### Source passage
begin
Closed josacar closed 4 years ago
Also we see this in the syslog:
Jul 29 07:55:04 int-xxx.yyy.zz falco: 07:55:04.291501396: Critical Falco internal: syscall event drop. 12723 system calls dropped in last second.(ebpf_enabled=0 n_drops=12723 n_drops_buffer=12719 n_drops_bug=0 n_drops_pf=4 n_evts=165459)
Jul 29 07:55:05 int-xxx.yyy.zz falco: Falco internal: syscall event drop. 17492 system calls dropped in last second.
Jul 29 07:55:05 int-xxx.yyy.zz falco: 07:55:05.291860123: Critical Falco internal: syscall event drop. 17492 system calls dropped in last second.(ebpf_enabled=0 n_drops=17492 n_drops_buffer=17492 n_drops_bug=0 n_drops_pf=0 n_evts=137234)
Jul 29 07:55:07 int-xxx.yyy.zz falco: Falco internal: syscall event drop. 12107 system calls dropped in last second.
Jul 29 07:55:07 int-xxx.yyy.zz falco: 07:55:06.291860611: Critical Falco internal: syscall event drop. 12107 system calls dropped in last second.(ebpf_enabled=0 n_drops=12107 n_drops_buffer=12104 n_drops_bug=0 n_drops_pf=3 n_evts=222272)
Jul 29 07:55:07 int-xxx.yyy.zz falco: Falco internal: syscall event drop. 61394 system calls dropped in last second.
end
### Data listing
begin
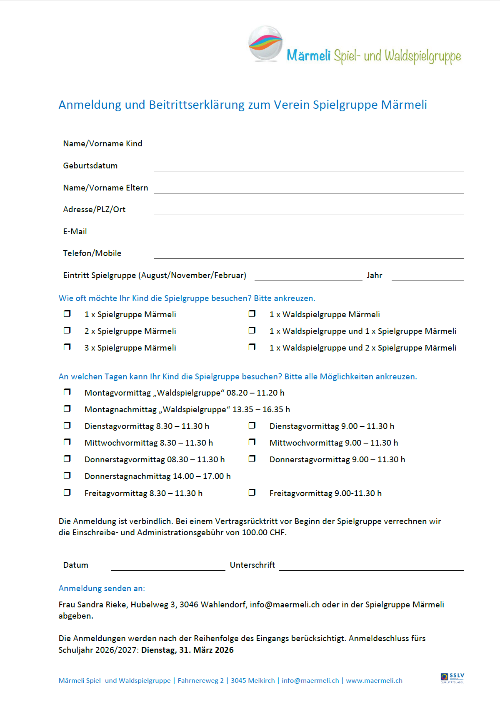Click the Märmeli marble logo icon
[265, 43]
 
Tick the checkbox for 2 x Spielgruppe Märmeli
[67, 330]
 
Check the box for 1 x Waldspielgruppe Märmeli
[252, 313]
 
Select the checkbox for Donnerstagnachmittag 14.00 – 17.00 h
[67, 475]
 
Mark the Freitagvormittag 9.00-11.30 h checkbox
[252, 492]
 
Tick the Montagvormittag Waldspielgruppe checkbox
[67, 392]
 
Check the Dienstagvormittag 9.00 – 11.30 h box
[252, 425]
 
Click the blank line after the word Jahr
[428, 276]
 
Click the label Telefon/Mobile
[92, 253]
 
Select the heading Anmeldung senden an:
[102, 588]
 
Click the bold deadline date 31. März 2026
[206, 650]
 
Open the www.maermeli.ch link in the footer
[374, 680]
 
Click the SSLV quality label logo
[452, 678]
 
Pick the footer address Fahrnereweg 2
[200, 680]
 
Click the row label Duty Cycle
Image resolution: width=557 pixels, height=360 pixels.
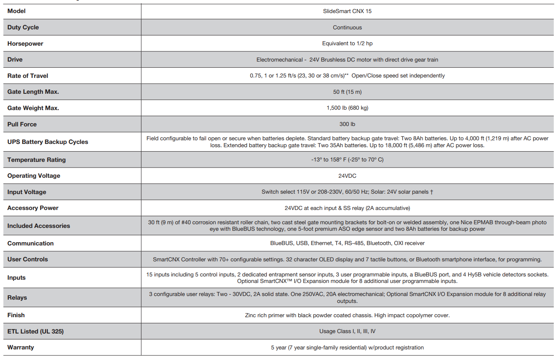coord(23,27)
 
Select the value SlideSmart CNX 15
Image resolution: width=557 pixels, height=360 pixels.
coord(347,11)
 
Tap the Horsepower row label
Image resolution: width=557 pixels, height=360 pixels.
coord(25,44)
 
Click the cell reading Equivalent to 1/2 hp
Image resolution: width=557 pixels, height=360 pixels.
coord(347,44)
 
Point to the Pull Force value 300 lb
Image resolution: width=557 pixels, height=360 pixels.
coord(347,124)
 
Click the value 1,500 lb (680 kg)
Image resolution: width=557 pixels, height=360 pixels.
coord(347,108)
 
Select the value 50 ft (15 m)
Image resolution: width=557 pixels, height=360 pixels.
coord(347,92)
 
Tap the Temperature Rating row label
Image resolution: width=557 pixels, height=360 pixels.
coord(36,160)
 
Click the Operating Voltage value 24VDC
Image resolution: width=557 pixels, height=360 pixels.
coord(347,176)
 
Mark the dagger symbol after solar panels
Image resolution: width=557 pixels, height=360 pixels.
coord(431,192)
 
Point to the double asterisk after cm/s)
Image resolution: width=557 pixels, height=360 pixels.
coord(346,75)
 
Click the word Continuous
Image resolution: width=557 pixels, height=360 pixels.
coord(347,27)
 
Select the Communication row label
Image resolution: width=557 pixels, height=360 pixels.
coord(31,243)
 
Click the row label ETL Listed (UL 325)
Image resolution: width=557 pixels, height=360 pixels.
coord(36,331)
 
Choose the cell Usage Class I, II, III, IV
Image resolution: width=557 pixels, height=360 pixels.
coord(347,331)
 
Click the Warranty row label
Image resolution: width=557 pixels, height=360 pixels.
coord(21,347)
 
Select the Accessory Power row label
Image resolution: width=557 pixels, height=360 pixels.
coord(33,208)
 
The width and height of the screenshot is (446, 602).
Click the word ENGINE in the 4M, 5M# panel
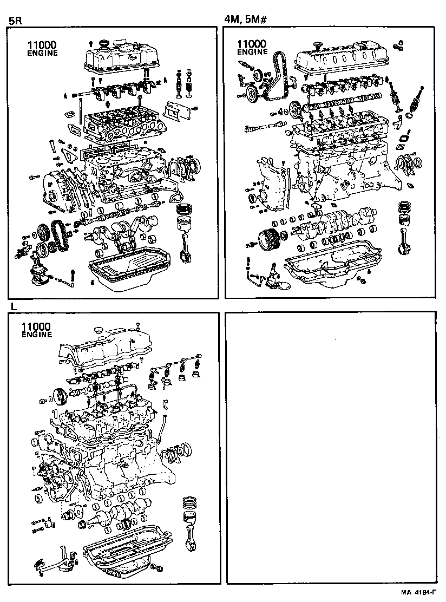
end
### Goal
Reproduce the syslog excerpt from "Jul 29 07:55:05 int-xxx.yyy.zz falco: Falco" up to and including "61394 system calls dropped in last second.", changing "system calls" to "syscalls" throughout.

### Response
Jul 29 07:55:05 int-xxx.yyy.zz falco: Falco internal: syscall event drop. 17492 syscalls dropped in last second.
Jul 29 07:55:05 int-xxx.yyy.zz falco: 07:55:05.291860123: Critical Falco internal: syscall event drop. 17492 syscalls dropped in last second.(ebpf_enabled=0 n_drops=17492 n_drops_buffer=17492 n_drops_bug=0 n_drops_pf=0 n_evts=137234)
Jul 29 07:55:07 int-xxx.yyy.zz falco: Falco internal: syscall event drop. 12107 syscalls dropped in last second.
Jul 29 07:55:07 int-xxx.yyy.zz falco: 07:55:06.291860611: Critical Falco internal: syscall event drop. 12107 syscalls dropped in last second.(ebpf_enabled=0 n_drops=12107 n_drops_buffer=12104 n_drops_bug=0 n_drops_pf=3 n_evts=222272)
Jul 29 07:55:07 int-xxx.yyy.zz falco: Falco internal: syscall event drop. 61394 syscalls dropped in last second.